Por otra parte, la autora Catalina García Vizcaíno sostiene en su libro "Derecho
Tributario" (tomo I, página 55), "que la capacidad contributiva, también llamada capacidad de pago
por los anglosajones ("ability to pay"), consiste en la aptitud económico-social para contribuir al
sostenimiento del Estado", y agrega además "que la capacidad contributiva se la mide por índices
(patrimonio, renta) o por indicios (gastos, salarios pagados), transacciones, etcétera".
Justamente se observa que ese concepto de "capacidad contributiva" ha primado en
la elaboración del proyecto de reforma tributaria que el Poder Ejecutivo de la provincia ha enviado
a la Legislatura, proyecto que de sancionarse constituirá un sensible cambio progresista con
relación a las normas vigentes.
Una muestra cabal de ese cambio se implementa gravando con el impuesto sobre los
ingresos brutos a los "fideicomisos financieros"; como así también, pero con una alícuota menor, a
los demás fideicomisos constituidos de acuerdo a lo establecido en la ley nacional Nº 24.441, entre
los que se encuentran los ya populares "pooles de siembra". Nadie puede negar la gran capacidad
contributiva de esos entes, sin embargo se encuentran privilegiados de no pagar, omitiendo lo
instituido en nuestra Constitución provincial.
Siguiendo con el criterio de equidad contributiva, el proyecto de reforma
incorpora un régimen tributario para pequeños contribuyentes cuyos ingresos anuales no superen los
$ 216.000; a quienes a su vez se los exime del impuesto de sellos a los actos o contratos
vinculados con su actividad, entre los que se encuentran: a) locaciones o sublocaciones de
inmuebles; b) obligaciones de pagar sumas de dinero que resulten de pagarés y letras de cambio; c)
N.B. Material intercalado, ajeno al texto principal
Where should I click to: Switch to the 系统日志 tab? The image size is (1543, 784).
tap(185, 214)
fianzas personales; y d) cesión de derechos y acciones. El impuesto sobre los ingresos brutos a
pagar oscila entre $ 33 a $ 505 mensuales, tomándose como parámetro para el pago los ingresos
anuales; la superficie del local; y el consumo de la energía eléctrica anual.
En cuanto al impuesto inmobiliario urbano el proyecto tampoco se aparta de ese
concepto tan fundamental en el derecho tributario como es la "capacidad contributiva", ya que de un
millón aproximadamente de inmuebles existentes en la provincia, 498.423 van a pagar $ 15 y $ 17,
cada tres meses, conforme a que está el inmueble en una comuna o en un municipio; y los restantes
499.336 tributarán hasta $ 92 por trimestre.
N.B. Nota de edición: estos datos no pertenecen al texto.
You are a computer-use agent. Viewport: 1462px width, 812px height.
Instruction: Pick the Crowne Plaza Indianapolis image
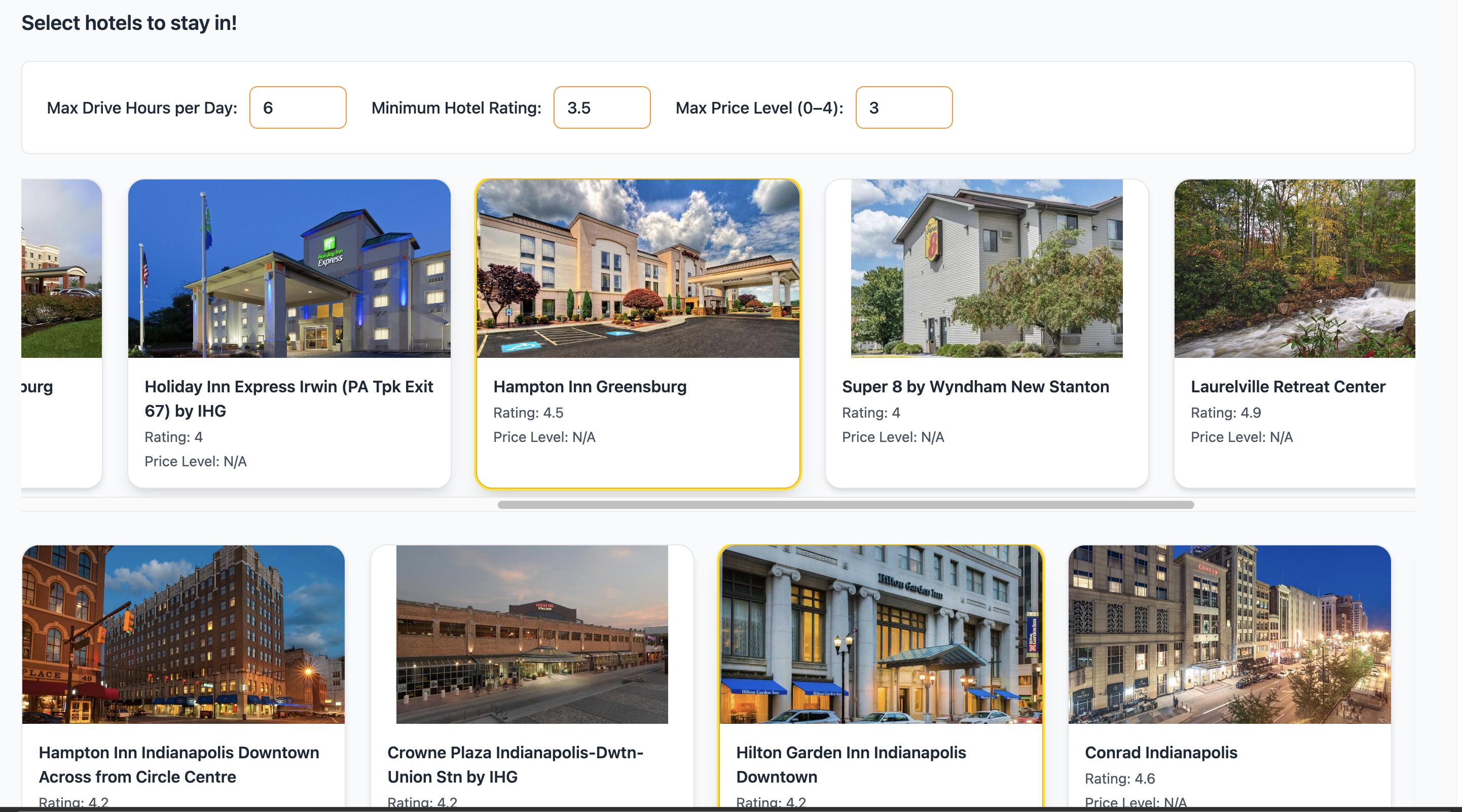pos(532,634)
Como crítica, no puedo dejar de señalar que en el proyecto presentado no se haya
consignado la derogación de la ley Nº 12.559 del 06/07/2006, que exime del impuesto de sellos a
todos los actos, contratos y/u operaciones celebrados por una entidad financiera comprendida en la
ley nacional Nº 21.526 en carácter de fiduciaria de fideicomisos financieros constituidos en el
marco de la ley nacional Nº 24.441 de fideicomisos; ley que en su momento despertara suspicacias y
sospechas por la alta "capacidad contributiva" de los beneficiados.
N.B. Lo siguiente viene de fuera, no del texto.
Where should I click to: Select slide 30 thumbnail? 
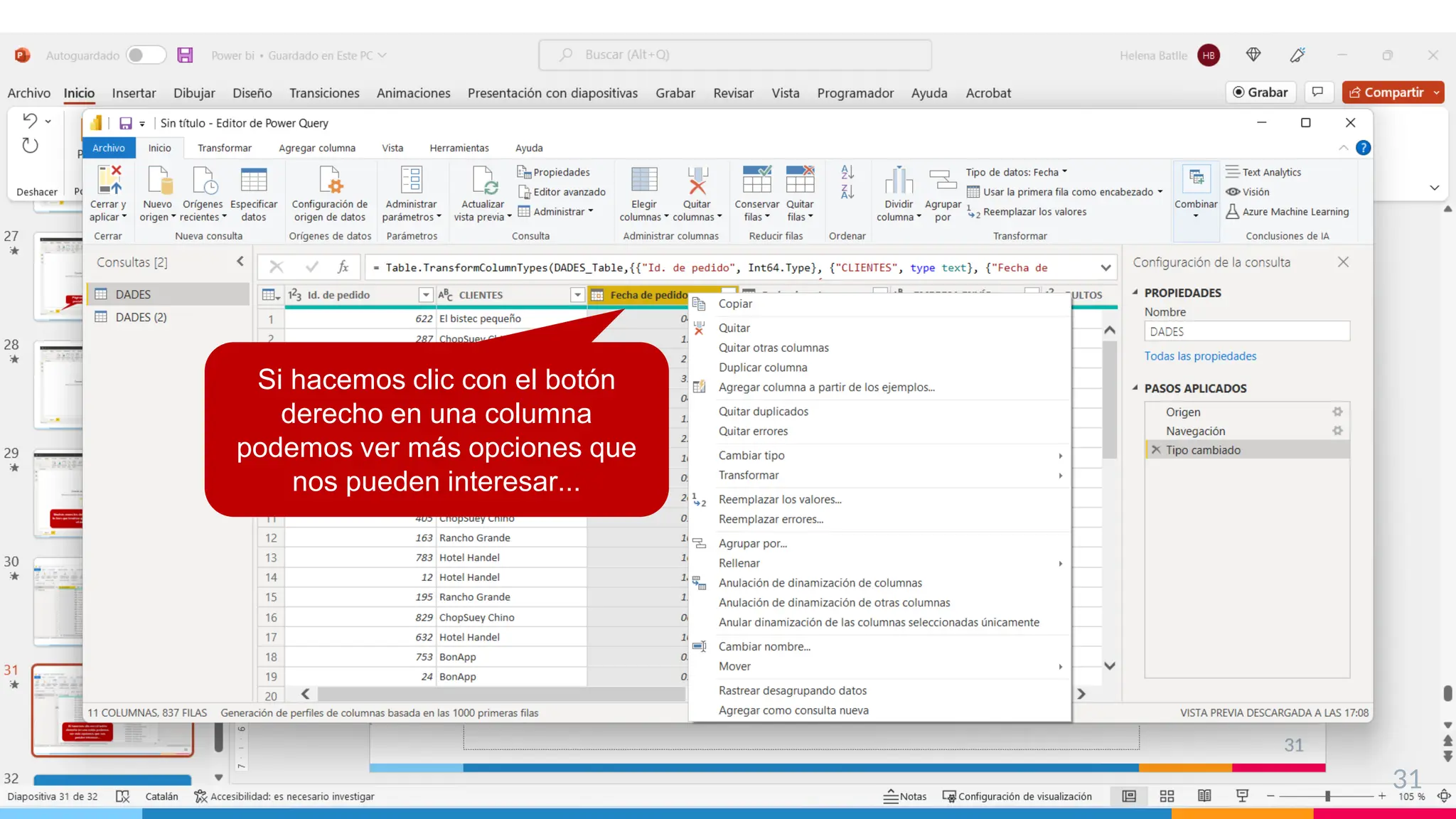pos(58,601)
Como corolario de lo expresado, el proyecto de reforma tributaria provincial
responde al principio de capacidad contributiva, que en un Estado moderno es el vínculo más justo y
ecuánime, a través de la aptitud del contribuyente de acuerdo a sus posibilidades económicas, de
concurrir al mantenimiento de la provincia y de sus municipios y comunas.